Skin: Severe, acute, perivascular to diffuse, neutrophilic dermatitis with marked neutrophilic exocytosis associated with epidermal and follicular wall apoptosis and necrosis, and subepidermal clefting Skin: Marked, multifocal, acute thrombosis and hemorrhage
The presence of keratinocyte apoptosis with neutrophilic satellitosis and marked neutrophilic dermatitis with numerous degenerative neutrophils is consistent with staphyloccal toxic shock syndrome (TSS). Morphology of the samples from necropsy were compared to biopsy samples; the latter showed much milder features. The fast decline of the patient as well as additional findings upon necropsy ( widespread neutrophilic thrombosis and necrosis in multiple organs) support the diagnosis of TSS. In toxic shock syndrome, Staphylococcal toxins stimulate massive release of tumor necrosis factor alpha (TNF-alpha), which leads to epidermal devitalization and along with interleukin-1 leads to shock (Gross et al., 2005). In the discussion it is stressed that even with mild features of TSS, it is crucial to act immediately with administration of Beta-lactam antibiotics to avoid rapid decline and death of affected patients.

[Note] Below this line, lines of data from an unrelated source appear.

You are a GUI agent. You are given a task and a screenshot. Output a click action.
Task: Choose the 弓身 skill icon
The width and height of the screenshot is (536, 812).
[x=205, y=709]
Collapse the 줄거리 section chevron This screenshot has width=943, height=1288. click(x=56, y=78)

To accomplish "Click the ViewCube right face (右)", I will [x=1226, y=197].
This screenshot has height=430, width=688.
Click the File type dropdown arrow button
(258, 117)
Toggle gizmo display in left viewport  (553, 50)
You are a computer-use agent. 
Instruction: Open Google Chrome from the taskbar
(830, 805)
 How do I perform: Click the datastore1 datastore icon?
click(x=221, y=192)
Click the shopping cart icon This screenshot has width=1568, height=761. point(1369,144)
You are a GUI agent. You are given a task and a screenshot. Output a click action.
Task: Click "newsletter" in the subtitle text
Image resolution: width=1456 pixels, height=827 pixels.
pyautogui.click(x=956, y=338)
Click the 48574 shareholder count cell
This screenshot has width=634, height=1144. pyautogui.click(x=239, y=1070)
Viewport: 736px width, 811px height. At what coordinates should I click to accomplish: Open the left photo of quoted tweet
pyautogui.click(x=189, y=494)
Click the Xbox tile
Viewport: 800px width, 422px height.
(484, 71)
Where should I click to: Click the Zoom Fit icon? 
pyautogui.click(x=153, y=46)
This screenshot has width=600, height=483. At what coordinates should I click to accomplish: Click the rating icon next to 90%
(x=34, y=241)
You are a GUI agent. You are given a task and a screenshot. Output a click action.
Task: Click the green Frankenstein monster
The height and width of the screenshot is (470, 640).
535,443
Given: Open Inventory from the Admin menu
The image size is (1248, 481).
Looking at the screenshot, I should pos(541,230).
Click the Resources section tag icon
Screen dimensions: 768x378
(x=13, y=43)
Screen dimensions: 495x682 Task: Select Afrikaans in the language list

Conference attendees mentioned differential diagnoses of erythema multiforme and toxic epidermal necrolysis. However, both these diseases are associated with lymphocytic satellitosis, accompanying the keratinocyte apoptosis. With the latter there are massive coalescing foci apoptosis. Neither erythema multiforma nor toxic epidermal necrolysis are associated with a remarkable neutrophilic dermal or epidermal infiltrate.